Assignment: There is a line containing "The height and width of the screenshot is (819, 1456)." in the entries below. Repeat that line and every line after it exactly, and nothing more.
(Material supplied)
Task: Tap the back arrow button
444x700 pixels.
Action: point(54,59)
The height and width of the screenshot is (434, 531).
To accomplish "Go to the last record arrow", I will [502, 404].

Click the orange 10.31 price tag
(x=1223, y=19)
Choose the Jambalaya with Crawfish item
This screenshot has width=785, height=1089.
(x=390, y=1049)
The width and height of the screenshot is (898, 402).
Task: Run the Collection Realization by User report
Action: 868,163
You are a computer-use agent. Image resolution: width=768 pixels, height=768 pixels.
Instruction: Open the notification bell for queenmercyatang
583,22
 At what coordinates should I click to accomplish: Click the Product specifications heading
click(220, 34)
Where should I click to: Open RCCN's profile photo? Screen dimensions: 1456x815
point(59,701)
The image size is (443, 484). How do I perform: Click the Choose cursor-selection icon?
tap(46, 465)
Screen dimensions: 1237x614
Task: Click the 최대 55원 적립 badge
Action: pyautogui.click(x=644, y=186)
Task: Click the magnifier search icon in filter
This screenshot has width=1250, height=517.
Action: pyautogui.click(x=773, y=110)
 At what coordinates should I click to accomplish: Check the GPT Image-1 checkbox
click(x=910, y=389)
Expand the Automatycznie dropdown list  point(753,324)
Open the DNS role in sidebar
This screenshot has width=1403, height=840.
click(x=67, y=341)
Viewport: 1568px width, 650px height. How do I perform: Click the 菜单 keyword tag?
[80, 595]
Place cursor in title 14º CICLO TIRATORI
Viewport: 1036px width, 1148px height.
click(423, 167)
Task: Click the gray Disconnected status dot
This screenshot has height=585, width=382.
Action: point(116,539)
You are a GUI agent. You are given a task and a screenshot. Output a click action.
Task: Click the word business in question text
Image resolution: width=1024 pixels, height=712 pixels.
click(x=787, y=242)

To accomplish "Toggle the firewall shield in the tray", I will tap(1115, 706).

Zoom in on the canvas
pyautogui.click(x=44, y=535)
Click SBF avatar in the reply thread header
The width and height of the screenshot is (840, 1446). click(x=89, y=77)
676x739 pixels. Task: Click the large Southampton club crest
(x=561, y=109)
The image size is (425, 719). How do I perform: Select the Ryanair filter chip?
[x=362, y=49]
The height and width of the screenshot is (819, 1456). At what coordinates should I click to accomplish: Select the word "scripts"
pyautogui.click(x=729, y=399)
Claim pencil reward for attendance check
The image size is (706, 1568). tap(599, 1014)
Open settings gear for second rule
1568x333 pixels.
(End Material supplied)
Your response:
The height and width of the screenshot is (819, 1456). At what coordinates should I click to accomplish: Select the word "scripts"
pyautogui.click(x=729, y=399)
Claim pencil reward for attendance check
The image size is (706, 1568). tap(599, 1014)
Open settings gear for second rule
1568x333 pixels.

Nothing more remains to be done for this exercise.